Braves Jump on LA Early, Taking Series Opener
The Atlanta Braves sprayed baseballs all over Truist Park tonight, taking an early series lead
The Atlanta Braves struck early against the Los Angeles Dodgers, scoring five runs in the first two innings en route to a 6-2 series-opening win on Friday night in Truist Park.
Here’s what you need to know about from the contest.
Schwelly silences LA
Rookie starter Spencer Schwellenbach has been handled with kid gloves recently by the Braves, going a combined 10.2 innings (and just 154 pitches) in his last two starts. It feels like the career-high workload was starting to get to Schwelly, with his locations more frequently missing in the heart of the plate and the Phillies and Blue Jays punishing him for it: eight runs on fifteen hits in those two starts.
(We talked about this on today’s episode of the Braves Today Podcast, available wherever you get your podcasts and on YouTube.)
However, Schwellenbach fought through the fatigue tonight.
The rookie righthander went six innings against LA, allowing only two runs on four hits while striking out six against only one walk. The locations thing popped up again, with Gavin Lux just missing a center-cut slider that was a flyout to left field, and Tommy Edman getting a single off of a middle-middle slider to score LA’s second run.
(The first run scored off of Schwellenbach was due to a solo homer by Miguel Rojas that came on a low fastball - it was a good pitch and an even better piece of hitting from the veteran Rojas.)
Schwellenbach finished with 13 whiffs and a 33% CSW while holding the “Big Three” of Shohei Ohtani, Mookie Betts, and old friend Freddie Freeman to 0-8 with a walk.
Atlanta’s offense got started early
For a lineup that’s struggled with scoring runs over the week, you really couldn’t tell tonight. Perhaps it was the return of Ronald Acuña Jr., who was in the Truist Park dugout for the first time since tearing his ACL back in May and having season ending surgery in California just weeks later.
The Braves tagged Dodgers rookie Landon Knack for five runs on seven hits in just two innings, hitting two multi-run homers off of the righthander.
LA used four relievers to cover the final six innings, including higher-leverage arms in Daniel Hudson and Brusdar Graterol. With the Dodgers facing the prospect of short outings from all of their starters this weekend, getting into their bullpen early in game one is going to pay off in the back end of the series.
Money Mike’s cashing in
After an extended absence for a hamstring strain, Michael Harris II has struggled to get back into a groove since returning to the team, batting just .227 over the month of August (17 games).
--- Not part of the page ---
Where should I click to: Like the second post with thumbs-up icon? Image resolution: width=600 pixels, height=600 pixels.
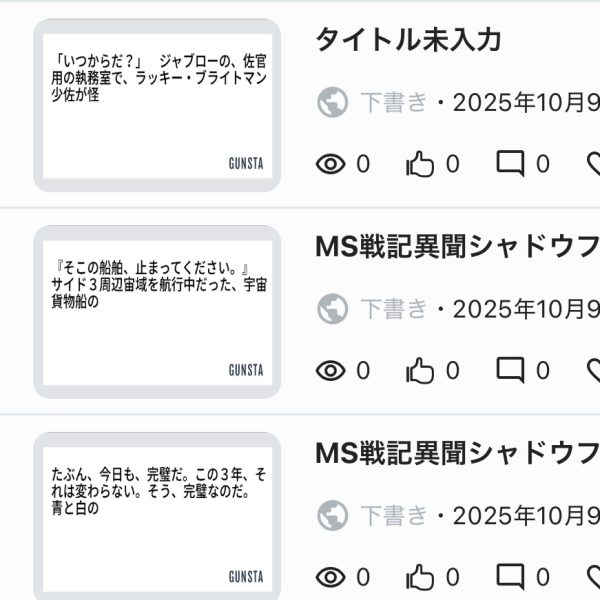pos(420,370)
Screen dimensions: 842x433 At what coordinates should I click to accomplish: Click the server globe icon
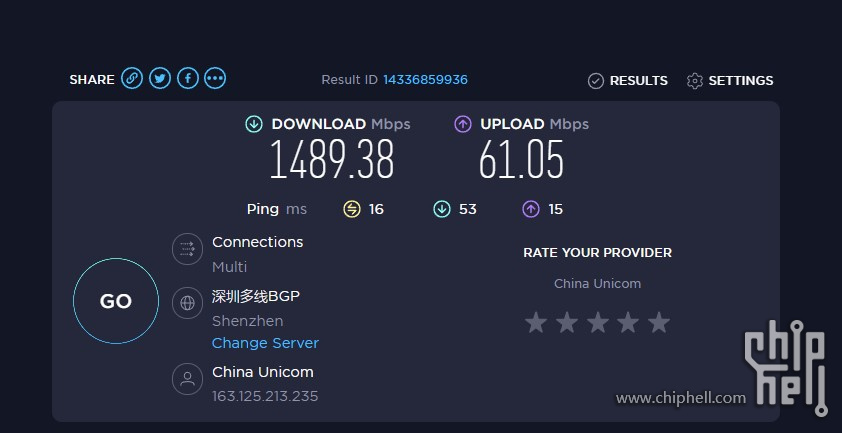[x=187, y=303]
But since September 1st, he’s been one of the hottest hitters in all of MLB, going 13-40 with three homers and eight RBI. While the overall stats are good (.325 average), the inputs are even better: Harris has a league-leading 20 balls put into play at 100 mph or harder since September 1st.
The back of the bullpen is perfect
The Braves (unfortunately) didn’t need to use the trio of Pierce Johnson, Joe Jiménez, and Raisel Iglesias this week during their 1-2 stretch against the Cincinnati Reds and Washington Nationals; those three relievers haven’t pitched since Sunday.
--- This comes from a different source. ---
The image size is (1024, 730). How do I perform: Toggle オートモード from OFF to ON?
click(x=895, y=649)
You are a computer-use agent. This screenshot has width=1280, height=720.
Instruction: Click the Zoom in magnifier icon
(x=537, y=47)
That just means that they’re well-rested for this four-game series.
Those three relievers pitched tonight’s 7th, 8th, and 9th innings in that order with only one hit allowed, striking out three to seal up the win.
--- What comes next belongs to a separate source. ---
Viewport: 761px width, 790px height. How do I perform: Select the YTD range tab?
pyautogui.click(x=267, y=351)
And when Atlanta gets to use those three, they always win. Tonight was the 9th time this season that those three relievers have pitched those three innings, with Atlanta going a perfect 9-0 in those games.
Let’s hope that they have plenty of chances to throw this weekend.
What’s next for the Atlanta Braves?
Oh, just the most anticipated pitching matchup of the series: Cy Young favorite Chris Sale (16-3, 2.38) takes on midseason trade acquisition Jack Flaherty (12-6, 2.86) at 7:20 PM ET on Bally Sports.